My latest exhibit, Lubbock in the rearview mirror, now has eighteen shots, all instagrammed, all square, all from the mirror of our Kia van which just, by the way, got its black-and-white Texas tags. This exhibit is a kind of examination of what happens when you go around, always somewhat obsessed with where you've been. Also, if you know Lubbock, you know that having things like the Marsha Sharp around make your life more convenient, but in the end become the environment you live in a lot; therefore, you become more focused on these things. One might consider them a blight on the landscape, yes, but they are also pretty, in their own kind of way.

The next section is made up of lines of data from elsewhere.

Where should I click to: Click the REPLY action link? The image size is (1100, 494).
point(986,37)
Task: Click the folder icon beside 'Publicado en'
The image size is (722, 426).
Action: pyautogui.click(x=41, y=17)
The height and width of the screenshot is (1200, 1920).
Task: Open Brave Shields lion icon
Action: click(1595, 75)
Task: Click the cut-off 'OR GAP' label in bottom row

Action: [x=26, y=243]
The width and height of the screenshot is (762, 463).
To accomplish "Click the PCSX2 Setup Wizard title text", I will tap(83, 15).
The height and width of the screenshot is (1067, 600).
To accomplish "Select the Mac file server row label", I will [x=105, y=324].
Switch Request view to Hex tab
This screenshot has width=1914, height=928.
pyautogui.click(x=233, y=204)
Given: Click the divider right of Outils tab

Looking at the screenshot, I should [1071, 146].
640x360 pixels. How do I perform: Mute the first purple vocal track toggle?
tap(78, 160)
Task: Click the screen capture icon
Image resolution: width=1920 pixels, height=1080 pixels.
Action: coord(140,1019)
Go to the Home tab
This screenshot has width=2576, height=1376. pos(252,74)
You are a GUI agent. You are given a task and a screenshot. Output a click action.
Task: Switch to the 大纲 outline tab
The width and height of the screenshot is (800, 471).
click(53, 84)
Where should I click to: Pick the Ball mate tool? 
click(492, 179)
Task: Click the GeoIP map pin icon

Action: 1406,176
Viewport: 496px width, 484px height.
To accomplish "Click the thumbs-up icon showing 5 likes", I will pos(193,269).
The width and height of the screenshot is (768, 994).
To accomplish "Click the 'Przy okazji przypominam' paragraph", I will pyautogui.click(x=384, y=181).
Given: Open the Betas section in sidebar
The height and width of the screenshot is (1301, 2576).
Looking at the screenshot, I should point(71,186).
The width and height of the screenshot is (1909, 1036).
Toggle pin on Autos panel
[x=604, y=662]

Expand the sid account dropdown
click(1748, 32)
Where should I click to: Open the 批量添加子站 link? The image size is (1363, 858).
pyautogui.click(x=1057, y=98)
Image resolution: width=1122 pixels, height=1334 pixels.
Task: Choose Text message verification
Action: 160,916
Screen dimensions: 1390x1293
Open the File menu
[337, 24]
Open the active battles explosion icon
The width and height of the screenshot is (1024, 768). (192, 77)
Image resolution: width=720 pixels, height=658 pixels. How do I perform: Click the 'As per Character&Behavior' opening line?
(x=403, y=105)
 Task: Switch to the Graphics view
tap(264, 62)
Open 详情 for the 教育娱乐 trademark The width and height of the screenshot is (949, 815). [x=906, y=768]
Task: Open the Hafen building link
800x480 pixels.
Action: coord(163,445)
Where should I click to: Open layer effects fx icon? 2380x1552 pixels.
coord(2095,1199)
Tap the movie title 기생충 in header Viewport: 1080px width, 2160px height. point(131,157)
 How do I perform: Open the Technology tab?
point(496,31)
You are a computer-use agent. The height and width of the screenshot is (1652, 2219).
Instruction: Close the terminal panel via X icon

Now I've only been in Lubbock for about two months, and I can tell you, half the time you're in the car, it's somewhat dangerous to whip out the phone and just use it on whatever you see. Whole swaths of town, particularly the pretty part up by downtown and in the east, have gone unphotographed. It's not because I'm chicken. The other day I was downtown, and an enormous rainbow appeared over the main building downtown. At the same time it had rained and there were playas all over the place swallowing whole cars. But I was picking up Chinese food and had to take it home quickly, and I was on streets I wasn't familiar with. That's always a little dicey here. What I'm trying to say is, you're getting a view of what I have time to shoot, the places where I might actually be a passenger, and places where I can shoot with less pressure.
I may or may not get better at this with time, but there's another possibility: I'll just stop being so obsessed with "where I've been" and focus more on not framing what's in front of me. For the moment I'm not too worried about using the cellphone camera as my main tool. It seems kind of pop to me, even though I readily admit I've sacrificed some quality. It makes me feel like a traveler in the new world.